In Arequipa we were shopping for quality alpaca goods and were shown a vicuña jersey. Vicuñas are, like llamas and alpacas, part of the camelid family. They live on the high Andean plains and they produce excellent wool. Its incredibly soft and durable. And exceptionally expensive. Like $1,000NZD plus for a jersey.
The big driver of cost is that vicuñas fur is tough to get. It mostly comes from wild animals which are not easy to find, and have, at times, faced extinction. No one could really give me a satisfactory explanation of why you couldn’t farm them. So I went looking for one and found several:
- First, you can only shear them once every two years, and when you do you’ll only get about 150 grams of wool. And vicuñas need a lot of space including a separate range to sleep and to eat. So the economics are super challenging.
- Second, they don’t do captivity well. They have long and elaborate courtship rituals which are inhibited in captivity, so they don’t breed (incidentally this is also true for cheetahs). And male vicuñas are super pissy with each other and can’t be in close proximity.

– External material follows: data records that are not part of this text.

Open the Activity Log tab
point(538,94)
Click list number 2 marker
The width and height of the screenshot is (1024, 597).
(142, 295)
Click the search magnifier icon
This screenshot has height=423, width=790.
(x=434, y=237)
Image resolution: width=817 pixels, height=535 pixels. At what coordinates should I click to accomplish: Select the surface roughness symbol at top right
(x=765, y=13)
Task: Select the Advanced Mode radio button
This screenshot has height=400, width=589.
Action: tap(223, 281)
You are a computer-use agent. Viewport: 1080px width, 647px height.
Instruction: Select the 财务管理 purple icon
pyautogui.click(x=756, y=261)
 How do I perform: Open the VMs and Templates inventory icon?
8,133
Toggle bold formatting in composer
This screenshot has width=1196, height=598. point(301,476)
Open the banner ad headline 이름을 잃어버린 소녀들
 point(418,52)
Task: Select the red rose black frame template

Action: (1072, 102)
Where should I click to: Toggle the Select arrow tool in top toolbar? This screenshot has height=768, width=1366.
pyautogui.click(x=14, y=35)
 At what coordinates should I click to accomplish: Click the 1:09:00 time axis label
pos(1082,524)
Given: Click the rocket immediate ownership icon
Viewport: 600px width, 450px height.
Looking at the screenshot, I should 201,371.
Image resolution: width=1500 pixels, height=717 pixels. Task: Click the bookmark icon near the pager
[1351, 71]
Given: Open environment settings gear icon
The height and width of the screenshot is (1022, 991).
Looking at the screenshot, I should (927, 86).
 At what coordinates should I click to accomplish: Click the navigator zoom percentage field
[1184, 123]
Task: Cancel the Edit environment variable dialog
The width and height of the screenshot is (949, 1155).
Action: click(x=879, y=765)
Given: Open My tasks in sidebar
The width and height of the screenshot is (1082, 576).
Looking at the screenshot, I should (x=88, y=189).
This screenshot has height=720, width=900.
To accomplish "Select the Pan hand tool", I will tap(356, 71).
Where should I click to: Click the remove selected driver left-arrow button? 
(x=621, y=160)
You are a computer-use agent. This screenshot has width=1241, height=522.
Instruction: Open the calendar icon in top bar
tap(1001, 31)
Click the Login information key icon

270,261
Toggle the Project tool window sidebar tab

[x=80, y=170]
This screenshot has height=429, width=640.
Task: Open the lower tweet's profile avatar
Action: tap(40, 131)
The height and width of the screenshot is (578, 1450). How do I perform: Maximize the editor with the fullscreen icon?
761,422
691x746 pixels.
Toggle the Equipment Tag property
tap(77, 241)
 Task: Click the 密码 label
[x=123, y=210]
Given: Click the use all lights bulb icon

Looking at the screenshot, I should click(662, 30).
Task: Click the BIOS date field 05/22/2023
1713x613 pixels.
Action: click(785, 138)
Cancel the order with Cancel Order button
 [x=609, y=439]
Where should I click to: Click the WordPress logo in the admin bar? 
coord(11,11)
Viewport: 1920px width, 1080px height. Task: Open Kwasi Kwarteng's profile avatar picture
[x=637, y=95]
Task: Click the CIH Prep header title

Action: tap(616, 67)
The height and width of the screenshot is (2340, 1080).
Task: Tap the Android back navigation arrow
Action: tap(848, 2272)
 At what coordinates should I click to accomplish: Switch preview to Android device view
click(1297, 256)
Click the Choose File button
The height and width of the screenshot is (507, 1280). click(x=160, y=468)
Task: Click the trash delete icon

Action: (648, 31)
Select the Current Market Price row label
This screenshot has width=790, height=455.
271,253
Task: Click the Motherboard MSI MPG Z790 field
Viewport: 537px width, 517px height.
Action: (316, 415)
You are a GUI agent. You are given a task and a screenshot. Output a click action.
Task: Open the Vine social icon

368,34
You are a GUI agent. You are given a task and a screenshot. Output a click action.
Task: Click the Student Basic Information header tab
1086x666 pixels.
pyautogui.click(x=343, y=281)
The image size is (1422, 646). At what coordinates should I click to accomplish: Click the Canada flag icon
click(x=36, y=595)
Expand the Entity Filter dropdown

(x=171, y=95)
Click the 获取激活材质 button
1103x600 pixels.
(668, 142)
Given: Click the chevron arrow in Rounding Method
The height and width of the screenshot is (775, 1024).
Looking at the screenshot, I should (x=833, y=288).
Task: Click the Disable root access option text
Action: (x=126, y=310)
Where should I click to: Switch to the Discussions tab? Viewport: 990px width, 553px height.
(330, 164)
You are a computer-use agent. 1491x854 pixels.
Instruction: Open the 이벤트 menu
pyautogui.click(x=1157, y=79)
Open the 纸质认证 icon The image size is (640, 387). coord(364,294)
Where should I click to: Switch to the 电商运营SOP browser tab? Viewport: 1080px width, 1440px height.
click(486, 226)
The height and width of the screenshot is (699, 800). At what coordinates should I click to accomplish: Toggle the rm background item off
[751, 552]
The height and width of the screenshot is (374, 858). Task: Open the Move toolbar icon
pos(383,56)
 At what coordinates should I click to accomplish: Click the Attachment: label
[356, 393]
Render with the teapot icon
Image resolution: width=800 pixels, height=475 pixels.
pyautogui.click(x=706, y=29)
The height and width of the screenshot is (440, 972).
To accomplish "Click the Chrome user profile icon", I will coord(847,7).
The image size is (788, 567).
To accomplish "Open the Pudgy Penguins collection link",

As a result farming isn’t a goer. You need to hunt them, wild, or herd them across massive areas. For example, one range in Argentina has 330 square miles on land (85,000 hectares) and about 6,000 vicuñas within it. Really what this means is just owning a large tract of alpine land, leaving it be, and then looking for vicuñas every once in a while.
There’s an argument that no animal that is farmed will ever become extinct. And it does seem that the herding process has been good for the vicuña stock. We could take a similar approach with tigers and elephants. But vicuñas show that ‘farming’ isn’t always a goer. Vicuñas will not be farmed.